§ Task directions: Word for word, output the data, with none of its pictures.

§ Data shown:
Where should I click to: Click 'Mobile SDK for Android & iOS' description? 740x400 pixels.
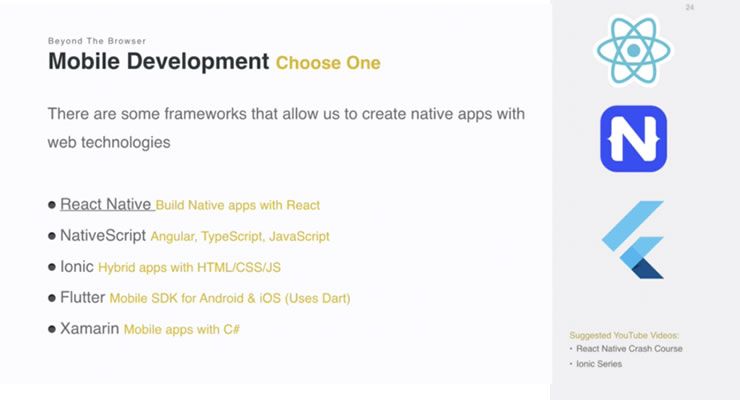tap(230, 298)
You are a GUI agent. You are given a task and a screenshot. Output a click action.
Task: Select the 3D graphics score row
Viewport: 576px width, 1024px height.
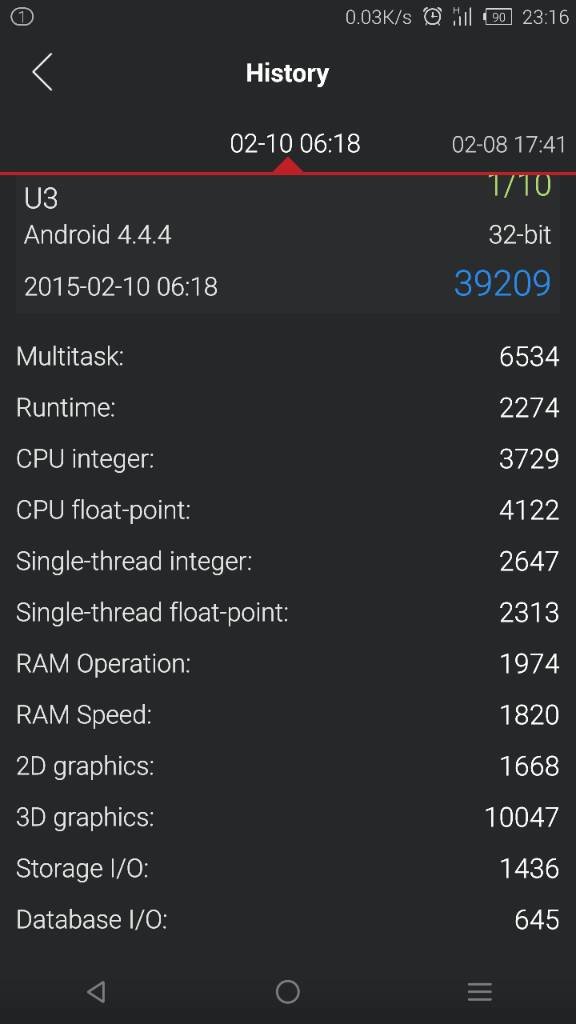(x=287, y=817)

§ Response area:
Where should I click to: Click 'Mobile SDK for Android & iOS' description? 740x400 pixels.
tap(230, 298)
You are a GUI agent. You are given a task and a screenshot. Output a click action.
Task: Select the 3D graphics score row
Viewport: 576px width, 1024px height.
(x=287, y=817)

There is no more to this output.